▶ [Given exercise] Set down each of the entries below verbatim, line for line, with nothing changed, added, or omitted.

▶ [Data records]
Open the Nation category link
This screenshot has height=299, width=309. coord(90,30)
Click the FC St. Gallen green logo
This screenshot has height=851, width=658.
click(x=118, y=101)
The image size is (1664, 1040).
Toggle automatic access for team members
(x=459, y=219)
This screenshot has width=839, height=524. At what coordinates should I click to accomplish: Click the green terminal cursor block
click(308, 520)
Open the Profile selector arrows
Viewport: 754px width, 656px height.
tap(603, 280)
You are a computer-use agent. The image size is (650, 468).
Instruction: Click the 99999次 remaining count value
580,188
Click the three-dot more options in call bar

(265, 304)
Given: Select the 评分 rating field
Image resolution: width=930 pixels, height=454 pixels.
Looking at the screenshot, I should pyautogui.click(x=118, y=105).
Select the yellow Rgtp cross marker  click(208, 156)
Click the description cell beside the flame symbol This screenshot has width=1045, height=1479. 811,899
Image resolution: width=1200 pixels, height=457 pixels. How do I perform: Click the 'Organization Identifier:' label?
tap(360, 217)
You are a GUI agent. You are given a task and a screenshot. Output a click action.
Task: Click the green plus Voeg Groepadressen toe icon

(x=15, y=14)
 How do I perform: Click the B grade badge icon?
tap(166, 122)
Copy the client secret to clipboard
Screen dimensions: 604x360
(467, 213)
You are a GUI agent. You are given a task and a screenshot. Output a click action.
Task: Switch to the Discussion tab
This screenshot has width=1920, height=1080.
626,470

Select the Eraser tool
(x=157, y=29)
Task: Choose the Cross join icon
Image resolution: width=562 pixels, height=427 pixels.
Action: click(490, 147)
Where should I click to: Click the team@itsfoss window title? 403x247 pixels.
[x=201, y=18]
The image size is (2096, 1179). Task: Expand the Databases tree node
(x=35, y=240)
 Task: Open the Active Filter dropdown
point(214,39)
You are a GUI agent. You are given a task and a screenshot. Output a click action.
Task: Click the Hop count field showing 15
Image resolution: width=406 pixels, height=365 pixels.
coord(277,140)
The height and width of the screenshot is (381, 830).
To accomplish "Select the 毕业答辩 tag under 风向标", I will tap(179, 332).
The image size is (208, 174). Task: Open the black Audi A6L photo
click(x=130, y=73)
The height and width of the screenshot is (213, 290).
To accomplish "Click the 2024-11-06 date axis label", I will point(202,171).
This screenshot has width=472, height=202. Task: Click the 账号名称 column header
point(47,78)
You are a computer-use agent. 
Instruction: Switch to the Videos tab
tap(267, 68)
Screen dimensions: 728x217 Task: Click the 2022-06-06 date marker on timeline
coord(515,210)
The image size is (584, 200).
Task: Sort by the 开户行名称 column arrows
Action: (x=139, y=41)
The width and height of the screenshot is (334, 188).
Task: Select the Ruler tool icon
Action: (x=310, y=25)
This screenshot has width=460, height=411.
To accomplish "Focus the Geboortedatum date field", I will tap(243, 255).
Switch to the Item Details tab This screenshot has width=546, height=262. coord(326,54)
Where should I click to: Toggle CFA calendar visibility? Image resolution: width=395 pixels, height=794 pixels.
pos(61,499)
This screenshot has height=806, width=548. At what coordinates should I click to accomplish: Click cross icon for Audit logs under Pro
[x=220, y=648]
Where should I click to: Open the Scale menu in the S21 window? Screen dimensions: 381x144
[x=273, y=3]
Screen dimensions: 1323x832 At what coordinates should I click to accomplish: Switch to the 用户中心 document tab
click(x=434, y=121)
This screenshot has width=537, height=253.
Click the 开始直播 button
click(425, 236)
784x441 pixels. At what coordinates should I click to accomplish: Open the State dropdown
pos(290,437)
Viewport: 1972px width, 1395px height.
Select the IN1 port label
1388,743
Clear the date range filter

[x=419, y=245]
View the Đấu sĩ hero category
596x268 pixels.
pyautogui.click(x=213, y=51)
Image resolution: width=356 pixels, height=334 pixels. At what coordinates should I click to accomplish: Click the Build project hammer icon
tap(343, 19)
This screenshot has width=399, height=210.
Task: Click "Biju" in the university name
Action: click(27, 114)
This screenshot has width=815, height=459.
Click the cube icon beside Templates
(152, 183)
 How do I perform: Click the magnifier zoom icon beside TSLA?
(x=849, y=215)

▶ [Task response]
Open the Nation category link
This screenshot has height=299, width=309. coord(90,30)
Click the FC St. Gallen green logo
This screenshot has height=851, width=658.
click(x=118, y=101)
The image size is (1664, 1040).
Toggle automatic access for team members
(x=459, y=219)
This screenshot has width=839, height=524. At what coordinates should I click to accomplish: Click the green terminal cursor block
click(308, 520)
Open the Profile selector arrows
Viewport: 754px width, 656px height.
tap(603, 280)
You are a computer-use agent. The image size is (650, 468).
Instruction: Click the 99999次 remaining count value
580,188
Click the three-dot more options in call bar

(265, 304)
Given: Select the 评分 rating field
Image resolution: width=930 pixels, height=454 pixels.
Looking at the screenshot, I should pyautogui.click(x=118, y=105).
Select the yellow Rgtp cross marker  click(208, 156)
Click the description cell beside the flame symbol This screenshot has width=1045, height=1479. 811,899
Image resolution: width=1200 pixels, height=457 pixels. How do I perform: Click the 'Organization Identifier:' label?
tap(360, 217)
You are a GUI agent. You are given a task and a screenshot. Output a click action.
Task: Click the green plus Voeg Groepadressen toe icon

(x=15, y=14)
 How do I perform: Click the B grade badge icon?
tap(166, 122)
Copy the client secret to clipboard
Screen dimensions: 604x360
(467, 213)
You are a GUI agent. You are given a task and a screenshot. Output a click action.
Task: Switch to the Discussion tab
This screenshot has width=1920, height=1080.
626,470

Select the Eraser tool
(x=157, y=29)
Task: Choose the Cross join icon
Image resolution: width=562 pixels, height=427 pixels.
Action: click(490, 147)
Where should I click to: Click the team@itsfoss window title? 403x247 pixels.
[x=201, y=18]
The image size is (2096, 1179). Task: Expand the Databases tree node
(x=35, y=240)
 Task: Open the Active Filter dropdown
point(214,39)
You are a GUI agent. You are given a task and a screenshot. Output a click action.
Task: Click the Hop count field showing 15
Image resolution: width=406 pixels, height=365 pixels.
coord(277,140)
The height and width of the screenshot is (381, 830).
To accomplish "Select the 毕业答辩 tag under 风向标", I will tap(179, 332).
The image size is (208, 174). Task: Open the black Audi A6L photo
click(x=130, y=73)
The height and width of the screenshot is (213, 290).
To accomplish "Click the 2024-11-06 date axis label", I will point(202,171).
This screenshot has width=472, height=202. Task: Click the 账号名称 column header
point(47,78)
You are a computer-use agent. 
Instruction: Switch to the Videos tab
tap(267, 68)
Screen dimensions: 728x217 Task: Click the 2022-06-06 date marker on timeline
coord(515,210)
The image size is (584, 200).
Task: Sort by the 开户行名称 column arrows
Action: (x=139, y=41)
The width and height of the screenshot is (334, 188).
Task: Select the Ruler tool icon
Action: (x=310, y=25)
This screenshot has width=460, height=411.
To accomplish "Focus the Geboortedatum date field", I will tap(243, 255).
Switch to the Item Details tab This screenshot has width=546, height=262. coord(326,54)
Where should I click to: Toggle CFA calendar visibility? Image resolution: width=395 pixels, height=794 pixels.
pos(61,499)
This screenshot has height=806, width=548. At what coordinates should I click to accomplish: Click cross icon for Audit logs under Pro
[x=220, y=648]
Where should I click to: Open the Scale menu in the S21 window? Screen dimensions: 381x144
[x=273, y=3]
Screen dimensions: 1323x832 At what coordinates should I click to accomplish: Switch to the 用户中心 document tab
click(x=434, y=121)
This screenshot has width=537, height=253.
Click the 开始直播 button
click(425, 236)
784x441 pixels. At what coordinates should I click to accomplish: Open the State dropdown
pos(290,437)
Viewport: 1972px width, 1395px height.
Select the IN1 port label
1388,743
Clear the date range filter

[x=419, y=245]
View the Đấu sĩ hero category
596x268 pixels.
pyautogui.click(x=213, y=51)
Image resolution: width=356 pixels, height=334 pixels. At what coordinates should I click to accomplish: Click the Build project hammer icon
tap(343, 19)
This screenshot has width=399, height=210.
Task: Click "Biju" in the university name
Action: click(27, 114)
This screenshot has width=815, height=459.
Click the cube icon beside Templates
(152, 183)
 How do I perform: Click the magnifier zoom icon beside TSLA?
(x=849, y=215)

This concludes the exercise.